İnternetle büyüyen nesil

Hazır internet demişken, bu neslin neden ekran karşısında yaşadığını anlamamıza yardımcı olacak küçük bir parantez açalım: 1993’te tüm dünyanın sadece yüzde 1’i internet temelli bilişsel iletişim araçlarını kullanabiliyordu. Bu oran 2000 yılında yüzde 51’e yükseldi. 2007’de ise yüzde 97’ye ulaştı. Bunun anlamı şu: Milenyum Kuşağı kabaca 10 yaşından beri internetle haşır-neşir durumda. Belki çocukluklarında da evlerinde bilgisayar vardı ama şimdi ellerindeki akıllı telefonlardan bile internete bağlanabiliyorlar. Ve bir önemli veri daha: Şu anda tüm dünyada internetin birbirine rahatlıkla bağlayacağı (hatta bağladığı) 23-25 milyon arası Milenyum Kuşağı üyesi var ve sayıları da internetin girdiği her evle, her akıllı telefonla birlikte her geçen gün artıyor.

Milenyum Kuşağı üyelerinin çoğu iş, para, kazanç, sosyal statüyü o kadar da umursamıyor.
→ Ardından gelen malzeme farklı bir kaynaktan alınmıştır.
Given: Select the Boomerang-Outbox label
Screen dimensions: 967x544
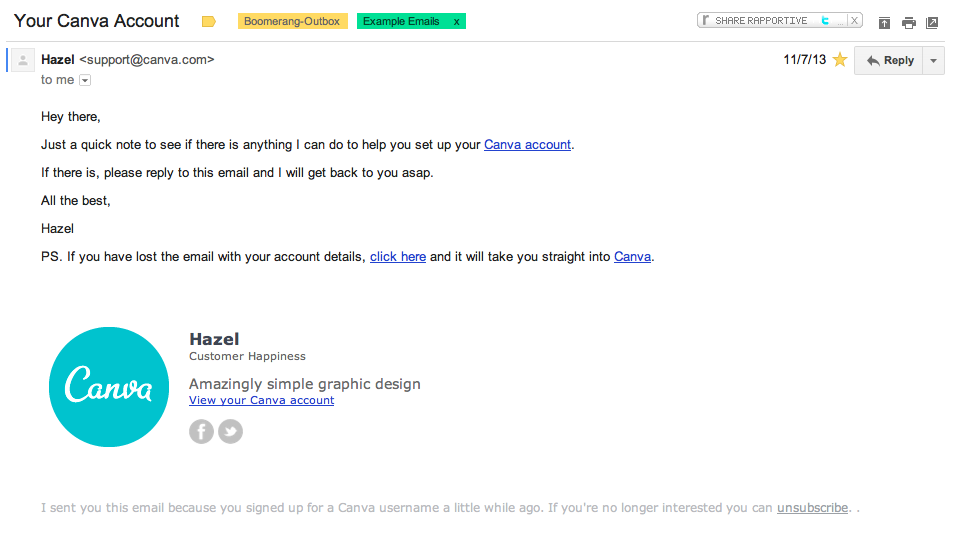Looking at the screenshot, I should (x=292, y=21).
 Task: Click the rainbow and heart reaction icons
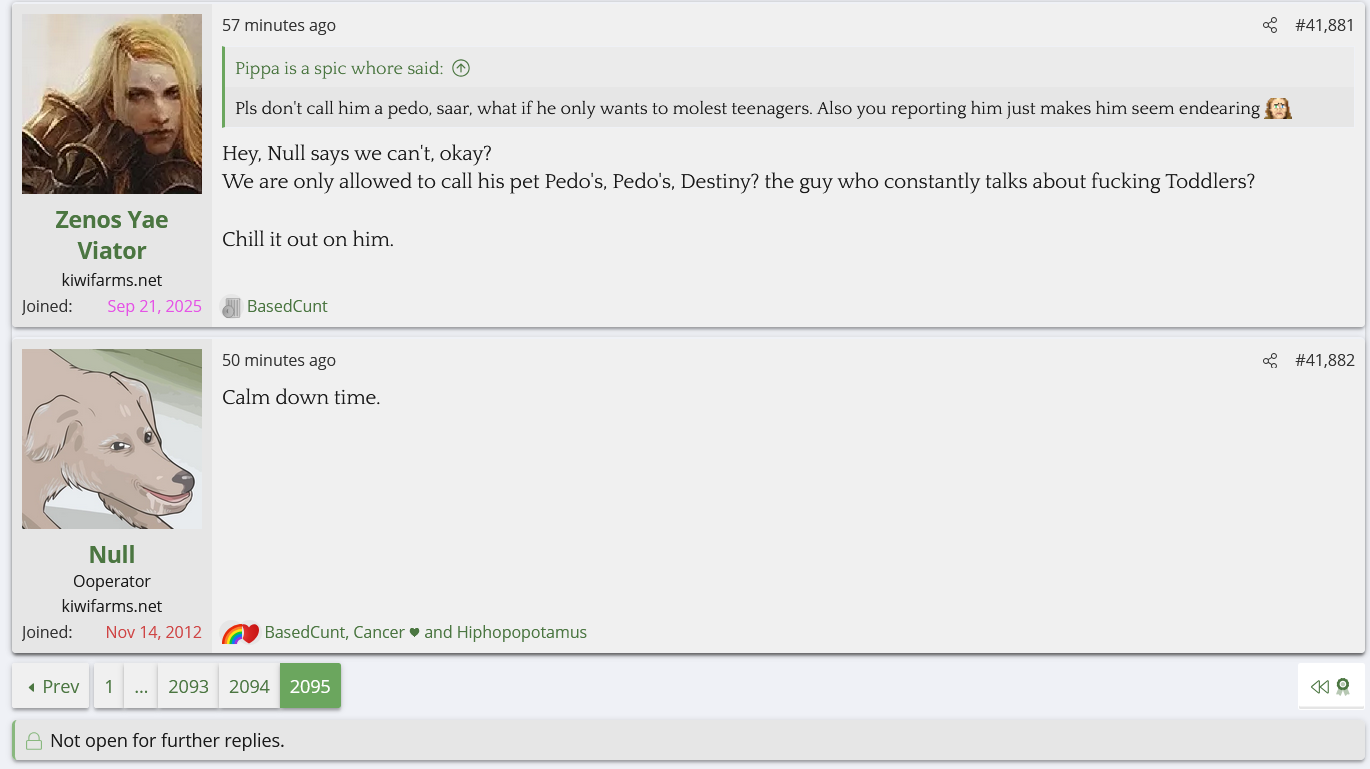pos(240,633)
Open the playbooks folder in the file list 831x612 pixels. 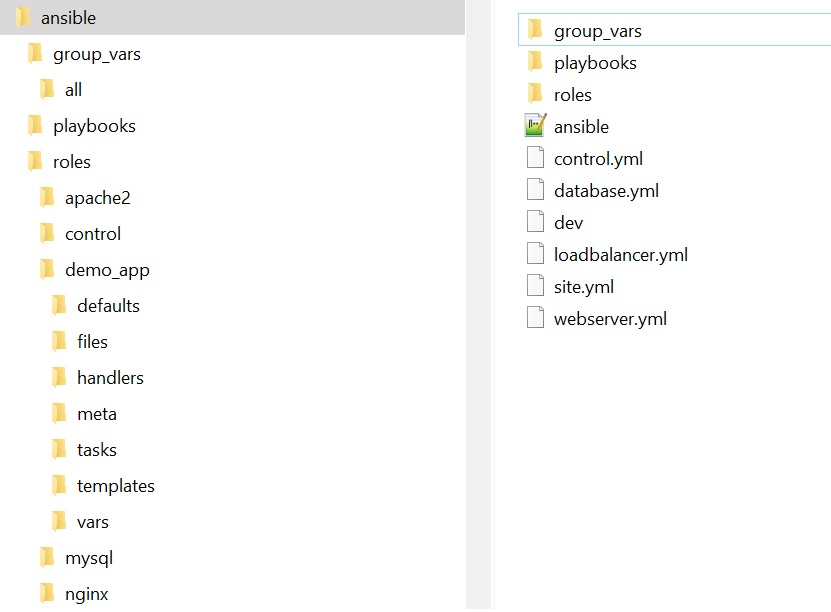595,63
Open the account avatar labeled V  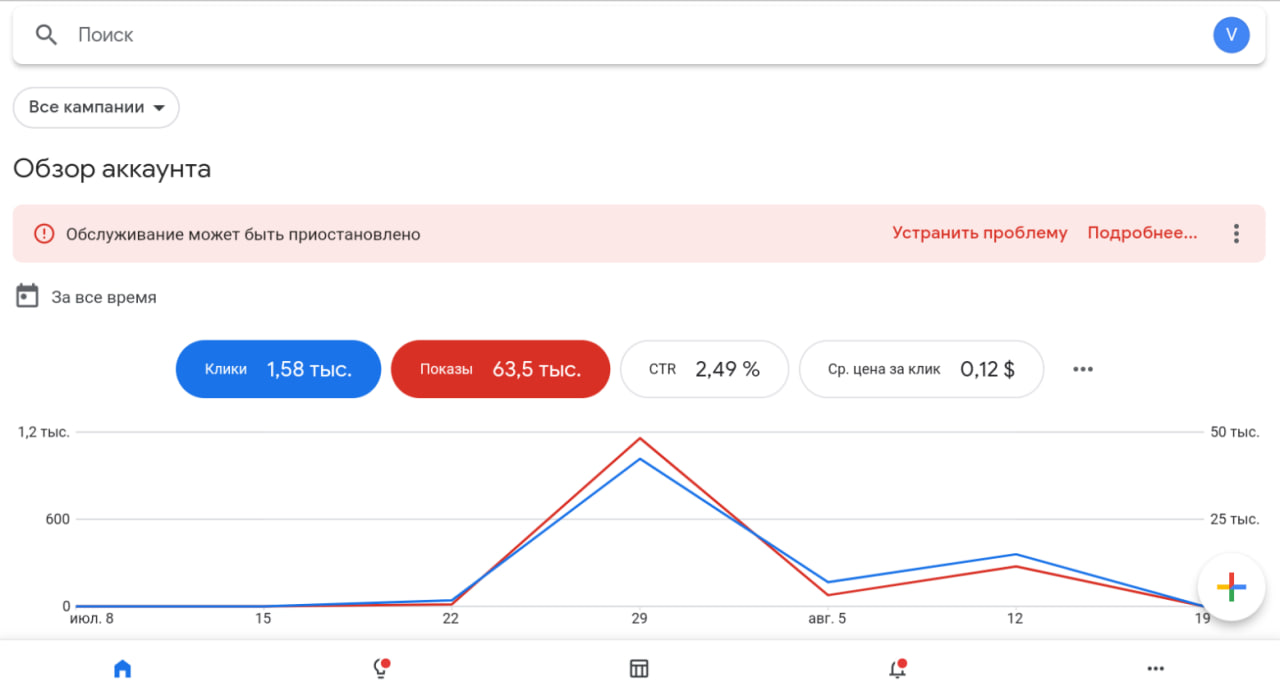1231,35
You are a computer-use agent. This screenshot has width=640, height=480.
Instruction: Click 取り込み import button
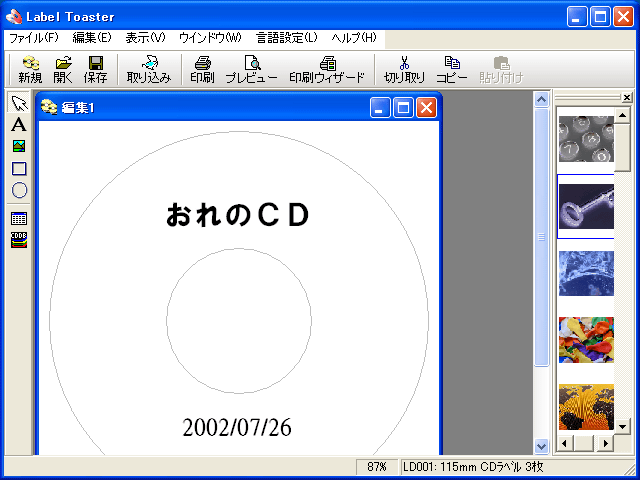(149, 69)
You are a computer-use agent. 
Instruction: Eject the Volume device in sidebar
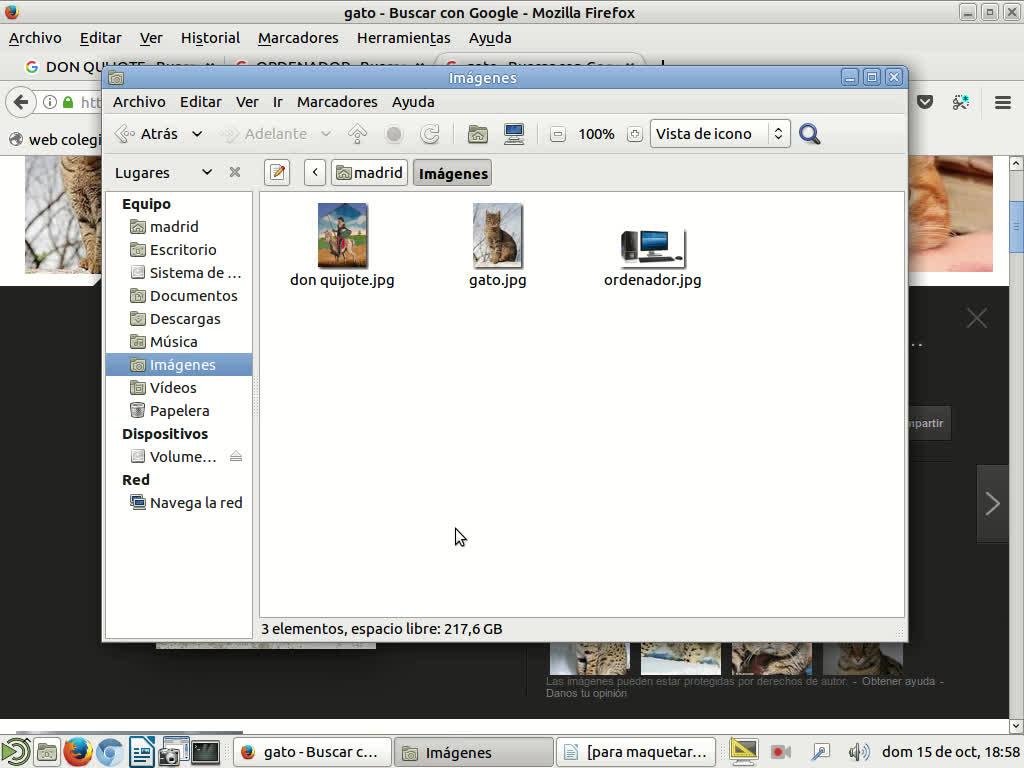tap(236, 457)
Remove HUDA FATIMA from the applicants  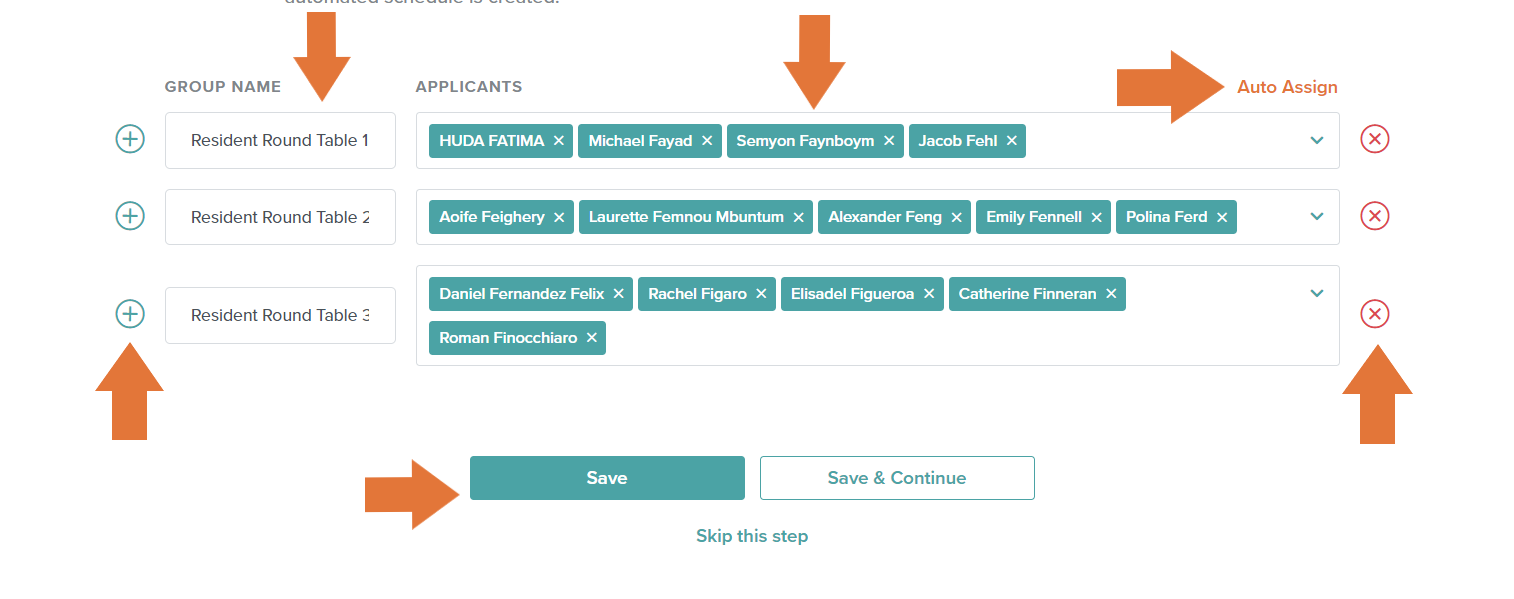559,141
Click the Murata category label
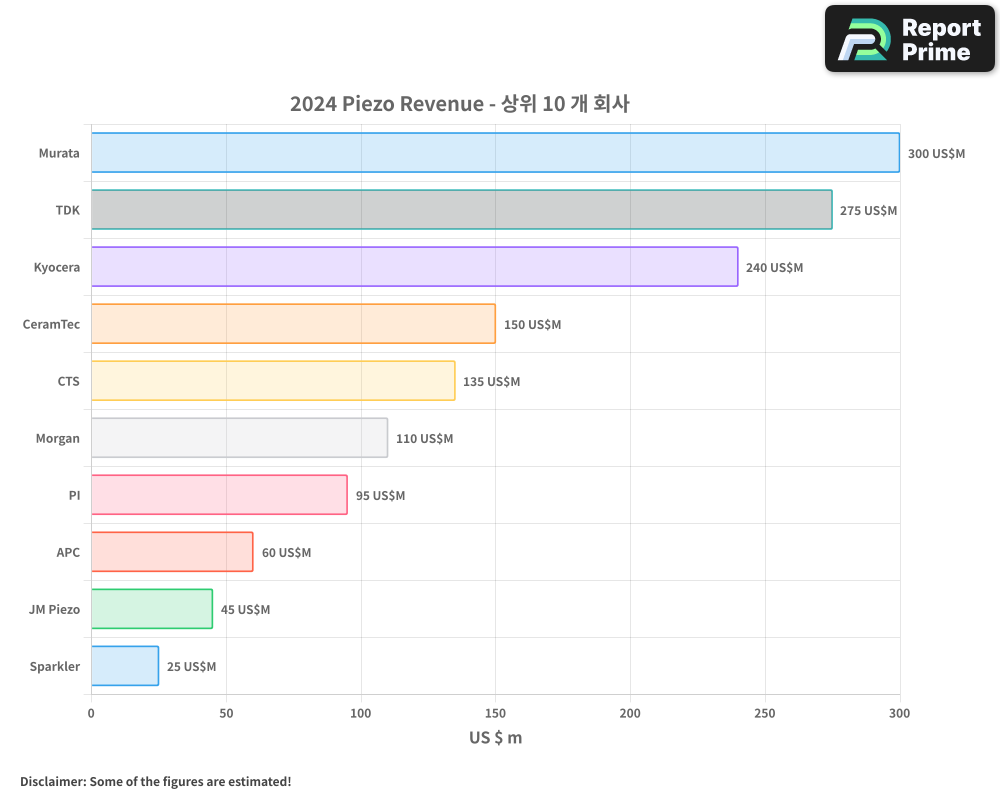1000x800 pixels. point(59,153)
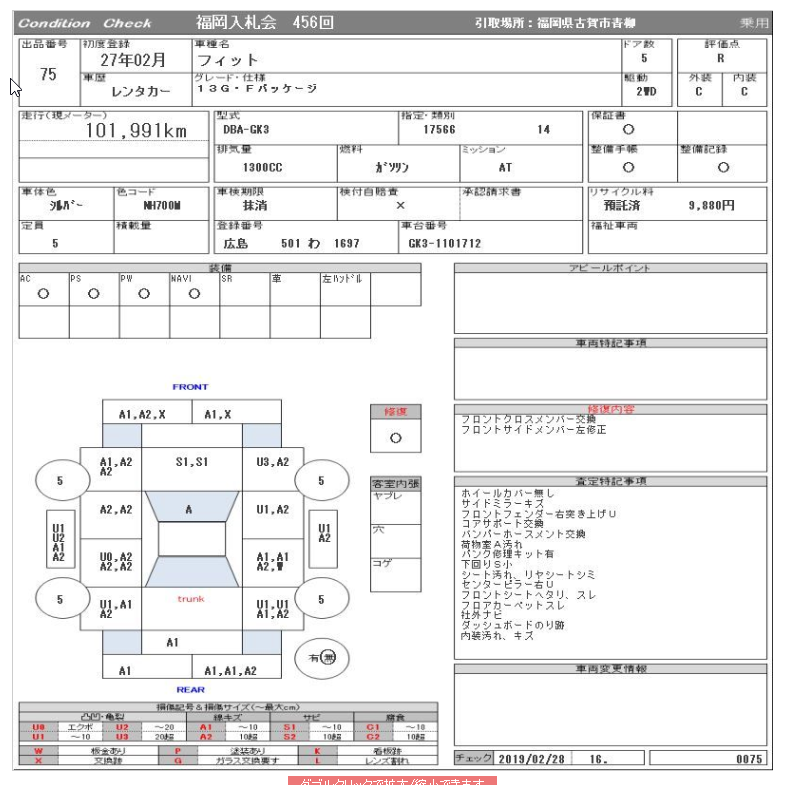Select the rear bumper cell A1,A1,A2
The height and width of the screenshot is (785, 808).
tap(230, 671)
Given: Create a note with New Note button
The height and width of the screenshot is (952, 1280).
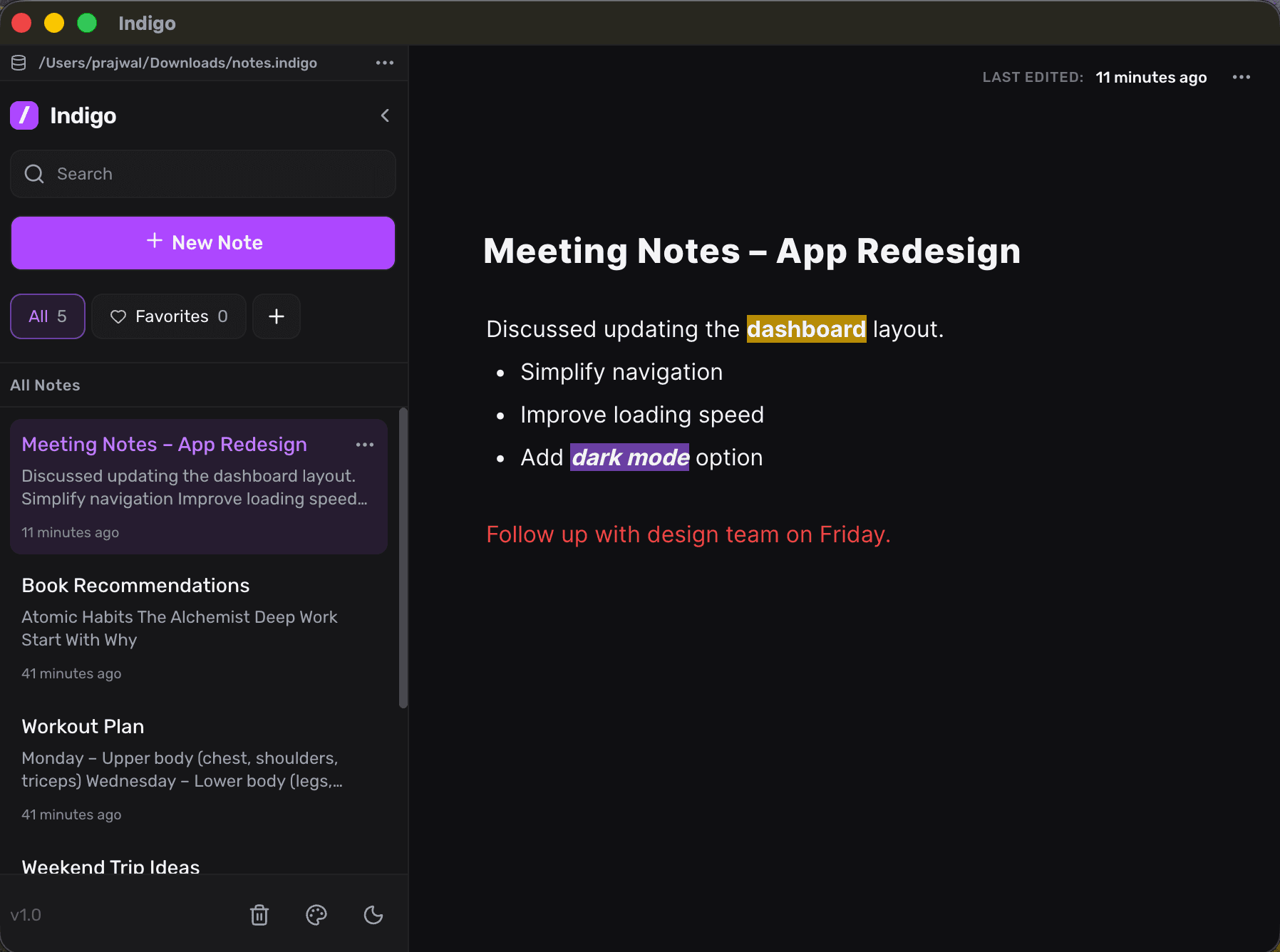Looking at the screenshot, I should point(203,243).
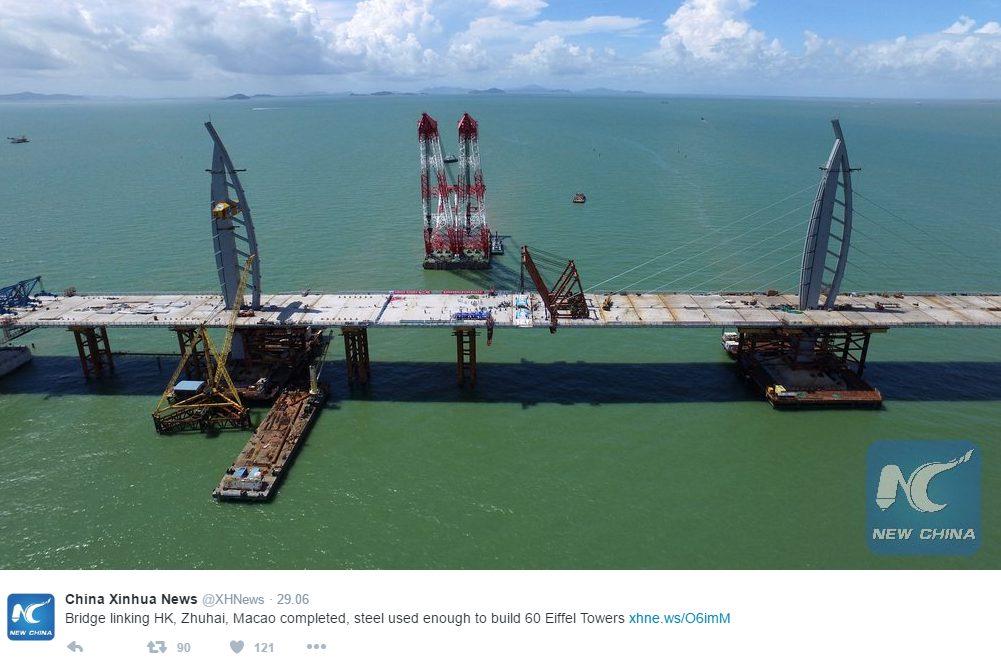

Örneğin moda trendleri pek ilgi alanlarında değil, canları ne istiyorsa onu giyiyorlar. Çoğu ya toplu taşımaya ya da pedallı, akülü ve elektrikli ulaşım araçlarına yöneliyor. Lüks tatil imkânlarına burun kıvırıp, sırt çantalarıyla yollara düşüyorlar. Ne işçi olmaya ne de yönetici olmaya meraklı değiller; yüzde 70’i kendi işlerinin patronu olmaya özeniyor. Yüzde 80’i de hobisini iş haline getirip ondan para kazanmayı hedefliyor. Zaten iş ya da meslek dediğinizde akıllarına “karmaşa”, “zulüm”, “vahşi hayat” gibi kelimelerin geldiği de araştırmalarla kanıtlanmış. Aynı araştırmalar çarpıcı bir gerçeği daha gözler önüne seriyor: Bu nesil, kadınları kitleler halinde çalışma hayatının içinde yer alan X Kuşağı’nın çocukları… Yani çoğu anneanne-babaannelerle, bakıcılarla büyüdü. 4-5 yaşlarında kreşlerle, 6 yaşlarında ana sınıflarıyla tanıştılar. Çorba, makarna ve hazır gıdalarla beslendiler. Okul yıllarında kendi kendilerine yetmeyi öğrendiler ve kimseye karşı herhangi bir minnet borcu hissetmiyorlar. “Kural” adı altında dayatılan her ne varsa, işte bu yüzden umurlarında değil; bireysellikleri de kendilerine güvenleri de buradan kaynaklanıyor.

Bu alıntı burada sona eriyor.